START Data for the task
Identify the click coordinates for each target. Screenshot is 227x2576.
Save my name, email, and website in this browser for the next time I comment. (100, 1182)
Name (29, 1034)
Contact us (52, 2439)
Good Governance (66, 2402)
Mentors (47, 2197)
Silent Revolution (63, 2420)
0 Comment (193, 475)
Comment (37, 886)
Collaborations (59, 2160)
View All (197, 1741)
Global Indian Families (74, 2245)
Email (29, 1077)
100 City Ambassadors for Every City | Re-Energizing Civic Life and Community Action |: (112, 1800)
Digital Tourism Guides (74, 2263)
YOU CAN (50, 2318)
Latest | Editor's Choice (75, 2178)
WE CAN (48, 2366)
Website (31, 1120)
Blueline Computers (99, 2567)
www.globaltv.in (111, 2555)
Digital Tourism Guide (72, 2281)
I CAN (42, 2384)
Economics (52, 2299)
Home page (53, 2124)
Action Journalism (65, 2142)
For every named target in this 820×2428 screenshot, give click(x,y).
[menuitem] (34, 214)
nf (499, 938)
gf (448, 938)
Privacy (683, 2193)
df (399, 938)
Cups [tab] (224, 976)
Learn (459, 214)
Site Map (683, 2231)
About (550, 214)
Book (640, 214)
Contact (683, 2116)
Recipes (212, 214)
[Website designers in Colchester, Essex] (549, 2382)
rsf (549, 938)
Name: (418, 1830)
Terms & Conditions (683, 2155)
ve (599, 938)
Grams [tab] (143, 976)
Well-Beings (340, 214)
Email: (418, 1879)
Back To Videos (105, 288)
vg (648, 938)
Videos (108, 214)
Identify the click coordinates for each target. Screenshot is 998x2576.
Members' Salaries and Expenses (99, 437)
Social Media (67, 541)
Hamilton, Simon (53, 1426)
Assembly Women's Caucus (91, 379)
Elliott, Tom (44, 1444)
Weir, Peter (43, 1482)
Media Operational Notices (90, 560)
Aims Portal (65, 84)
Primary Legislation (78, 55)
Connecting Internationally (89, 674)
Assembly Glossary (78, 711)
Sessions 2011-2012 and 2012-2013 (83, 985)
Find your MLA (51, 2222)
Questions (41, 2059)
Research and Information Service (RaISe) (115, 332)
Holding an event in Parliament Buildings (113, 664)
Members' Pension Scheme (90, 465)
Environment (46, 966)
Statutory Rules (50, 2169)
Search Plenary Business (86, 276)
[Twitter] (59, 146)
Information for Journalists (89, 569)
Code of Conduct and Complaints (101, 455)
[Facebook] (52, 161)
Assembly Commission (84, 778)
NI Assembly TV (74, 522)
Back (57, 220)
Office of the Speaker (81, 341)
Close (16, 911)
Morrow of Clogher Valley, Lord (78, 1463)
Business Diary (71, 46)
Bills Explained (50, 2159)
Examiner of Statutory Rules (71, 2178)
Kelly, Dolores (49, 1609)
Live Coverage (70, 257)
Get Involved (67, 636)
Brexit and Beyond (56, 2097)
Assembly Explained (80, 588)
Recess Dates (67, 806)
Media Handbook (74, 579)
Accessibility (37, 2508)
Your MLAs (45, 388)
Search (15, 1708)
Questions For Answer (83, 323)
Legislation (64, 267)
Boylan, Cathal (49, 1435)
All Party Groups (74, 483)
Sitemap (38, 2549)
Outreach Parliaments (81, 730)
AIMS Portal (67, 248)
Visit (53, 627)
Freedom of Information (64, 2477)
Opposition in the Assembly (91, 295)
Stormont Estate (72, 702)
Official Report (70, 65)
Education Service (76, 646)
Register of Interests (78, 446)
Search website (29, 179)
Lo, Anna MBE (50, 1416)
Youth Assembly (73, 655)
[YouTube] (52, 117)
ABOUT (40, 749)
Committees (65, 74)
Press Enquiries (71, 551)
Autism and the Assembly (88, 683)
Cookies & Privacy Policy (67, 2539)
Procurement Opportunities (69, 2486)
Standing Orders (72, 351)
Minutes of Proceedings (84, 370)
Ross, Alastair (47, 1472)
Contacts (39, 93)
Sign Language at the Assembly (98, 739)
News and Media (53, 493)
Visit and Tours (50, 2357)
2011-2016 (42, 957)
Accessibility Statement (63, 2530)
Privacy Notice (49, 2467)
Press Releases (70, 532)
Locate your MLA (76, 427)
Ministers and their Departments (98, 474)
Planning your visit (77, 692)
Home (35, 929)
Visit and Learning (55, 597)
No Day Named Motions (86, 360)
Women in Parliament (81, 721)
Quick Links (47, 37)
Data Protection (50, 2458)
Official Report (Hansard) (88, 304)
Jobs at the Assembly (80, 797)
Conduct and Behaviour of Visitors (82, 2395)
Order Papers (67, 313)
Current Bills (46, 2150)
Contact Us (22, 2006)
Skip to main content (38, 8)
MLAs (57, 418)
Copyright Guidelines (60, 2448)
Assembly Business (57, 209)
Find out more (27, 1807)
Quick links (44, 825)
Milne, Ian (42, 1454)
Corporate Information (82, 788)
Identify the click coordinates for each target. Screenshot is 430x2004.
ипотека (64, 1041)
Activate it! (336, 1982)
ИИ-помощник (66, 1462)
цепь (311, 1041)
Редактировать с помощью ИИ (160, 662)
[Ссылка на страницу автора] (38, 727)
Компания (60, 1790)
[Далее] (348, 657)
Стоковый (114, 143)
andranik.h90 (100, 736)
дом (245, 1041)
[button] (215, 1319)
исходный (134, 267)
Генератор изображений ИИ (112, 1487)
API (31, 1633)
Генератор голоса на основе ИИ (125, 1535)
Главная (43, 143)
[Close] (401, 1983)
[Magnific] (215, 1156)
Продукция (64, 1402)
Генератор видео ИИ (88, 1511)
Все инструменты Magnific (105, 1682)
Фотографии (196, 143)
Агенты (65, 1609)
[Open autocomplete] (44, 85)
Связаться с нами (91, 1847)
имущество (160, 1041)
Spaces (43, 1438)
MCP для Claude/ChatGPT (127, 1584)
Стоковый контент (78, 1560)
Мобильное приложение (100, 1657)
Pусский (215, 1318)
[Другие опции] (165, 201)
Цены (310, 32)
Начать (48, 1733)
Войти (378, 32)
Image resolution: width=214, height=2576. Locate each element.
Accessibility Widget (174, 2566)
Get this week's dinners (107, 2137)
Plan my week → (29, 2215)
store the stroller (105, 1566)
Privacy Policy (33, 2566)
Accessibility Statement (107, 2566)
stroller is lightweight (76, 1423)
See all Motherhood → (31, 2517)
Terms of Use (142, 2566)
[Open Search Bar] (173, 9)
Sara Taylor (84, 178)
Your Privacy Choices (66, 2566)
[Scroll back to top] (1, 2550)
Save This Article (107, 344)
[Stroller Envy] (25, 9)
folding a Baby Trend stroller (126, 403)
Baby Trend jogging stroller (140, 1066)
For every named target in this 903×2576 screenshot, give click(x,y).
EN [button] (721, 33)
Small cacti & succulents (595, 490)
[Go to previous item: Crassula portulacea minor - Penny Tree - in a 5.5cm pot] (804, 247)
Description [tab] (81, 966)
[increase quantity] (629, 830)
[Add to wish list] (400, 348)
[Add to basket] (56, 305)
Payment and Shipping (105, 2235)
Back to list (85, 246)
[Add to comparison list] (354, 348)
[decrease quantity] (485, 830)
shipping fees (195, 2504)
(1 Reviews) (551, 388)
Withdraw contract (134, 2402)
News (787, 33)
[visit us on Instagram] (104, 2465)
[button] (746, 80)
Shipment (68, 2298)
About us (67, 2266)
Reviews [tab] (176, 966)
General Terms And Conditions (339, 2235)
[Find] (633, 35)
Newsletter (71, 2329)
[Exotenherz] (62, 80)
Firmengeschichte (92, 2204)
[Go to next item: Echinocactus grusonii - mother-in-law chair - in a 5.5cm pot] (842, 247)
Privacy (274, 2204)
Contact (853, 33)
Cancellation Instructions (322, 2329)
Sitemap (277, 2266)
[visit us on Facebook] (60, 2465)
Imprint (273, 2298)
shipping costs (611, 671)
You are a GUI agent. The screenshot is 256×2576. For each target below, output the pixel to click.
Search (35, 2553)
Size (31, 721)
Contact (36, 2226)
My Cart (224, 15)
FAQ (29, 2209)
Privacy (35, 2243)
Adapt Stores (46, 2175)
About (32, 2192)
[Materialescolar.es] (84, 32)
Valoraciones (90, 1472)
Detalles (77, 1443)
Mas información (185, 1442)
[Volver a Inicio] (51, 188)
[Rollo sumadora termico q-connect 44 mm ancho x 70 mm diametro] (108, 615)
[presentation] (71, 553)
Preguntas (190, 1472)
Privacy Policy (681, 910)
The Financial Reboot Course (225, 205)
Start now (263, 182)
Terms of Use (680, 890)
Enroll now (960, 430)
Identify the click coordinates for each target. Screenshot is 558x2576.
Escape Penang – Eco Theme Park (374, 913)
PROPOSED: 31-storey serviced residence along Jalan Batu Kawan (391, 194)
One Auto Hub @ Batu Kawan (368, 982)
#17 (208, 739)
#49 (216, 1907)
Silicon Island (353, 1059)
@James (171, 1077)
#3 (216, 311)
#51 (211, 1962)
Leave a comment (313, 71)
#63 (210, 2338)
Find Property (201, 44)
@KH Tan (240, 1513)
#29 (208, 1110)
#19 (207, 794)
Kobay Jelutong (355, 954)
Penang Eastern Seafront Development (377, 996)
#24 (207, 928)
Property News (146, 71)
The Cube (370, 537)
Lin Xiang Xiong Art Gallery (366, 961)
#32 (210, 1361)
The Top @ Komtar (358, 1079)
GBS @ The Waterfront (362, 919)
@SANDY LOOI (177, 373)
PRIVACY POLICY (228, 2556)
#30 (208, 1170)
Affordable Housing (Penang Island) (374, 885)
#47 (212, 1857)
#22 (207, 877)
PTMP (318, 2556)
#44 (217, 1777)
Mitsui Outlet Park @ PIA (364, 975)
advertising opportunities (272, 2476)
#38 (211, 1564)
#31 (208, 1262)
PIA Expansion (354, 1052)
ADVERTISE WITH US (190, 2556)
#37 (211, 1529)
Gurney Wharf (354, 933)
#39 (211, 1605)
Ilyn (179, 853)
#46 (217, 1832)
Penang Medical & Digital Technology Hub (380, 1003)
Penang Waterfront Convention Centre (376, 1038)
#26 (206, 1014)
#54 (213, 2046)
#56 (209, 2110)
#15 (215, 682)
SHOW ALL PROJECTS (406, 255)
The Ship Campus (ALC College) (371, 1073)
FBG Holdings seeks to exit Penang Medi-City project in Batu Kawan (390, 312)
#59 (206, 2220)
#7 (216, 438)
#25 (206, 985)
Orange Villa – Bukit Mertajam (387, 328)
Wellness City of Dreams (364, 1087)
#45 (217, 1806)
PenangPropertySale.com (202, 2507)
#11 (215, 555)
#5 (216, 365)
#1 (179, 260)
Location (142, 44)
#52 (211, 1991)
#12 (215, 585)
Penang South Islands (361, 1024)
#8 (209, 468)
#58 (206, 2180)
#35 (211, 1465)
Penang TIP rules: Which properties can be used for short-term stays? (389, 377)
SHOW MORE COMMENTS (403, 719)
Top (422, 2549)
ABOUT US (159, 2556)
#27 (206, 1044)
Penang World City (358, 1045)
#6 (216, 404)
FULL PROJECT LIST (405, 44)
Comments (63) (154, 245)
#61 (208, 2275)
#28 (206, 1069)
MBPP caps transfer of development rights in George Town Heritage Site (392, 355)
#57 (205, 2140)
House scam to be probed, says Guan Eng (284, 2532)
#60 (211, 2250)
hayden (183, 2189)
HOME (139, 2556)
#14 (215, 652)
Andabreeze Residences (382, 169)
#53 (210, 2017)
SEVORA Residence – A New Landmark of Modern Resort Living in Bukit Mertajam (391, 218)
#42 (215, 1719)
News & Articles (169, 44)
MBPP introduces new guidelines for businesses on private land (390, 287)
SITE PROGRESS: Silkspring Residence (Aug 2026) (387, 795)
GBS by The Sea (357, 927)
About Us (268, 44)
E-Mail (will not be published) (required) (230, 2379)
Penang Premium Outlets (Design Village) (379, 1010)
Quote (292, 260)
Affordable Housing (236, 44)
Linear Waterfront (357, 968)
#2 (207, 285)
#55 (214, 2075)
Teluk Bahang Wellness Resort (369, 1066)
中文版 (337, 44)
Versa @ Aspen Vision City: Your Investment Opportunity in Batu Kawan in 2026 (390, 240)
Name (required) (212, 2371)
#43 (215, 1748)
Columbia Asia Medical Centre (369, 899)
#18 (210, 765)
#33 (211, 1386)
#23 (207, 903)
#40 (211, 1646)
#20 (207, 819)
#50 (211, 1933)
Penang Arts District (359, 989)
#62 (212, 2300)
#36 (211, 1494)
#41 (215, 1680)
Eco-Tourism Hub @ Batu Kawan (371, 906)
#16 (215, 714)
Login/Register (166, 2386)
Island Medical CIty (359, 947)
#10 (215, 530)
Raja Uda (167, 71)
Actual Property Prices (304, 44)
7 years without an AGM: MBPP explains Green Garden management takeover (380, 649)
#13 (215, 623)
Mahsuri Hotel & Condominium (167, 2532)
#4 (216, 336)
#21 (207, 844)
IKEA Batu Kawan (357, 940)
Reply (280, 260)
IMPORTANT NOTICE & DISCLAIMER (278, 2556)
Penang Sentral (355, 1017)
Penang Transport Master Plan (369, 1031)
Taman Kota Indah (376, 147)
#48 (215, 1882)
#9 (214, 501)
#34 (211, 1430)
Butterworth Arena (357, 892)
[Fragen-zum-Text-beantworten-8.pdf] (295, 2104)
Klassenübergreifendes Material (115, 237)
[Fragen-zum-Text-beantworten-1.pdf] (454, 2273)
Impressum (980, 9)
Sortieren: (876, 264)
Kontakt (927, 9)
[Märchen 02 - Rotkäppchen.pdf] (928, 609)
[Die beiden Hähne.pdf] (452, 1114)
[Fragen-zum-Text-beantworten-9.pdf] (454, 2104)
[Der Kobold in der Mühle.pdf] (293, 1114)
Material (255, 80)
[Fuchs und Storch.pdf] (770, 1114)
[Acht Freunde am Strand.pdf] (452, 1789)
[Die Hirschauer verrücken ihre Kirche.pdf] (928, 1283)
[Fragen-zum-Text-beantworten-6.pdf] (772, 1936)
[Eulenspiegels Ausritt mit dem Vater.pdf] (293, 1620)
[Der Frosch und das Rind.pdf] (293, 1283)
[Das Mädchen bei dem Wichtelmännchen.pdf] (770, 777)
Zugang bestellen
END Data for the task
◆ **Task item**
Checking each line above, count the ones that hold the word "give" and state the total alone.

◆ **Worked solution**
2